According to the CDC, the Zika virus is transmitted through a certain type of mosquito that also transmits other viruses that have been found in the United States. Although the Zika virus has not yet been identified in the United States, there have been infections reported throughout the world in people returning from travel to an area that has seen this virus, which could result in disease transfer from human to human rather than from mosquito and human. This increases the risk of the virus entering the United States.
Pregnant women are not thought to be more at risk for this disease or to have more serious symptoms. However, there is currently an outbreak of this virus in Brazil, and there has been an increase in infants born with microcephaly, which is a disease characterized by abnormal brain growth and an underdeveloped head size. Because of this, there are studies underway to see if the Zika virus is the cause, but until then, the CDC is recommending that all pregnant women hold off on traveling to areas that have a Zika virus outbreak, and if they do travel to this area, to wear long sleeved shirts and use insect repellants. There is no vaccine to prevent this infection and there is currently no cure, just the recommendation of rest, fluids and acetaminophen for fever and pain. In addition, if a woman has been tested positive for this virus, she should receive regular ultrasounds to monitor the growth of her baby and talk with a fetal medicine specialist.

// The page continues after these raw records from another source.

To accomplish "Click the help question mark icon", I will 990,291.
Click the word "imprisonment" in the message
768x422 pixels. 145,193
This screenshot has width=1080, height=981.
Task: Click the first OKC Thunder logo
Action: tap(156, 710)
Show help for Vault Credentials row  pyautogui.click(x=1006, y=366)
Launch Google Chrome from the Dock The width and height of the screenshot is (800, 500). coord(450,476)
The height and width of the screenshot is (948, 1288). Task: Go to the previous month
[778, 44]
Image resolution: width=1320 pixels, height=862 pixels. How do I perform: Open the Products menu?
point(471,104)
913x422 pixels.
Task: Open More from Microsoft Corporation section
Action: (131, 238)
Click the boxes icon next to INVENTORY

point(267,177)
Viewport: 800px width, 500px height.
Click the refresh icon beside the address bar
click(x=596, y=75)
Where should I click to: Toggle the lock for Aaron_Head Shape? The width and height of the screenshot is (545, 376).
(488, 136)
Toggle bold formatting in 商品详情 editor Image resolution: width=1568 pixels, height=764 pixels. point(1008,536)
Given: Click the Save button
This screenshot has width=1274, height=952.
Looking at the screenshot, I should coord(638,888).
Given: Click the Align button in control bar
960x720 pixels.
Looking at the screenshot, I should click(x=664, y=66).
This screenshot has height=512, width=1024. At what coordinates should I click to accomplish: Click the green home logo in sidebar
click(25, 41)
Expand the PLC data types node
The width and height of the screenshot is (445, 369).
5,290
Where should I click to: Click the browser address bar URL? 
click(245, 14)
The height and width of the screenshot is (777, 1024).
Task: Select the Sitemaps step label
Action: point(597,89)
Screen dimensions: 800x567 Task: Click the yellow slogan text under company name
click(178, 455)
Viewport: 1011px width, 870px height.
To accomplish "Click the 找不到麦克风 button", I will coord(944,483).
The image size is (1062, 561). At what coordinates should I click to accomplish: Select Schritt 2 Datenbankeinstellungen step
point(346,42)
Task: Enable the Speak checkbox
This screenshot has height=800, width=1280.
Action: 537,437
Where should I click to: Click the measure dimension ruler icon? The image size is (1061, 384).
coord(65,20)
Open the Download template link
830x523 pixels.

I thought this article was very interesting because it was proactive, discussing emerging health risks in other areas of the world before they hit the United States. I believe looking at health information from other areas of the world, especially those neighboring the U.S., and initiating studies based on that information should be done more often to help prevent large outbreaks that can turn into epidemics, which were seen with Ebola and the West Nile Virus. In addition, working on preventative measures, such as vaccines, as early as possible is one step that can be made to help prepare for potential disease outbreaks, because it is better to be over prepared than to be working against an epidemic.